Please note that the title is not the complete question I am asking, it just serves as a topic summary. The question is below.

I am hoping someone can review my proof. I have put a (*) next to the claim I am personally most uncertain about. Thanks in advance!

Question:

Let X have a countable basis; let A be an uncountable subset of X. Show that uncountably many points of A are limit points of A.

Proof:

Let X be a topological space with a countable basis. Let A be an uncountable subset of X.

Let A' be the set of limit points of A that are contained within A.

Suppose A' is not uncountable. Then A' is countable.

Since A is uncountable, we have B = A - A' is non-empty.

(*) Also we have that B must be uncountable since if B was countable we would have:

$$A = B \bigcup A'$$

But then A would be the union of two countable sets, which is countable. Yet A was chosen to be uncountable. So B must be uncountable.

So we have B $$\subset$$ A and B consists of an uncountable number of points each of which is a member of A yet not a limit point of A. Then we for each x$$_i$$ $$\in$$ B we can find an open set U$$_i$$ such that x $$\in$$ U$$_i$$ and U$$_i$$ $$\bigcap$$ A = {x$$_i$$}. Then since U$$_i$$ is open it must contain some basis element B$$_i$$ such that x$$_i$$ $$\in$$ B$$_i$$ $$\subseteq$$ U$$_i$$.

Now the set of B$$_i$$ basis elements is an uncountable set of basis elements of X since for each unique $$x_i$$ we produce a unique B$$_i$$. Consider that for some x$$_n$$ and x$$_z$$ that their corresponding open basis elements B$$_n$$ and B$$_z$$ cannot be the same basis elements since if either were, the basis element would contain both x$$_n$$ and x$$_z$$ which is not allowed since the points of B are limit points and the open set B$$_i$$ must only intersect A in one single point, that is x$$_i$$.

Hence we have an uncountable collection of basis elements in a space that has a countable basis. A contradiction. So A must contain uncountably many points that are limit points of A.

• yes, it's correct. – YuiTo Cheng Mar 25 '19 at 4:54
• I think you meant to say "since the points of $B$ are not limit points. – Math1000 Nov 18 '19 at 19:40

I concur with the comment that the proof is correct.
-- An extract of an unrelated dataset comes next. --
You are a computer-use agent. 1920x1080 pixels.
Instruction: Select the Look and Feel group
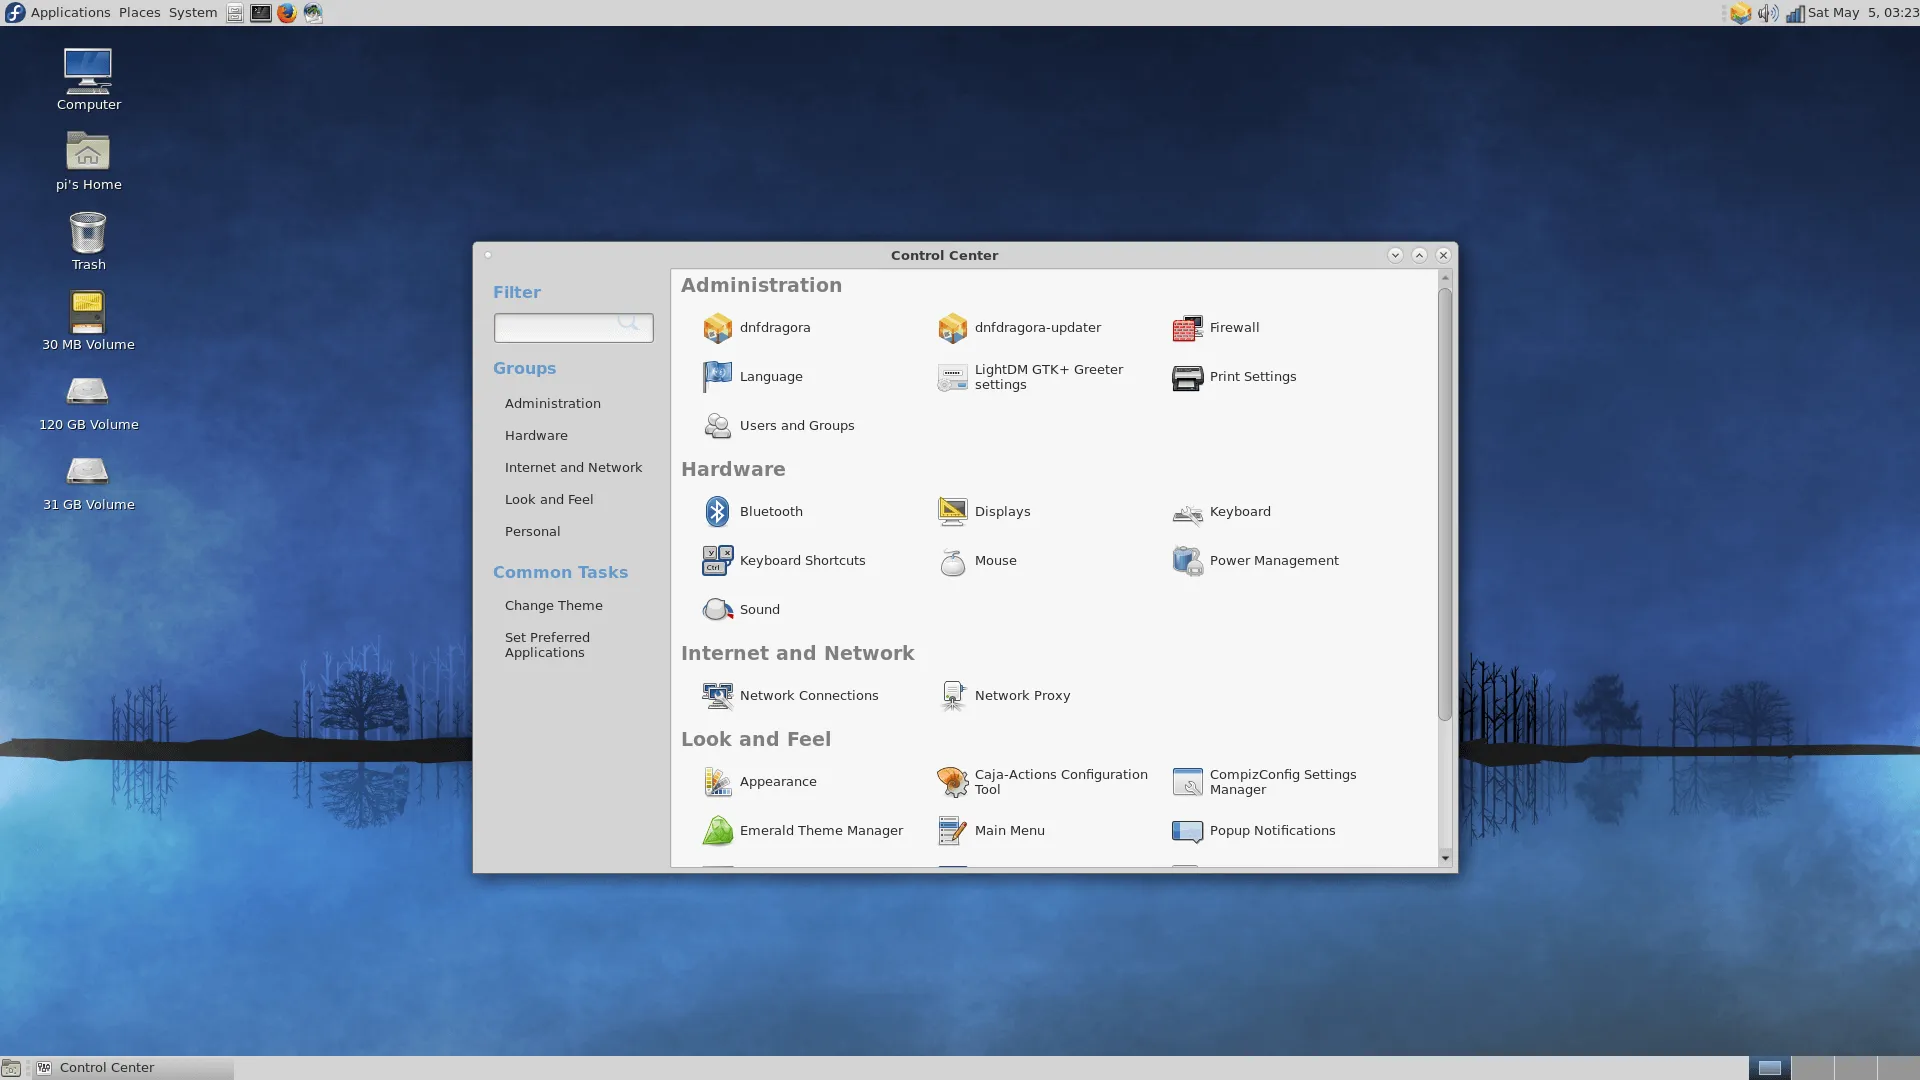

You don't really need indices $$x_i$$: just index using the points: for each $$x \in B$$ find $$U_x \in \mathcal{B}$$ such that $$U_x \cap A= \{x\}$$ etc.
Maybe a slight rephrasing: $$A$$ as a subspace also has a countable base $$\mathcal{B}$$ (the intersections of the members of the countable base for $$X$$ with $$A$$) and $$A = A_1 \cup A_2$$, where $$A_1 = \{x \in A: x \in A'\}$$, the limit points in $$A$$ and $$A_2 = \{x: x \text{ isolated in } A\}$$ and the union is disjoint. Note that $$x \in A_2$$ implies $$\{x\}$$ open in $$A$$ which implies $$\{x\} \in \mathcal{B}$$. So $$A_2$$ embeds injectively into $$\mathcal{B}$$ via $$x \to \{x\}$$, so $$A_2$$ is countable. It follows that $$A_1$$ is uncountable as otherwise $$A$$ would be countable as a union of two countable sets. QED.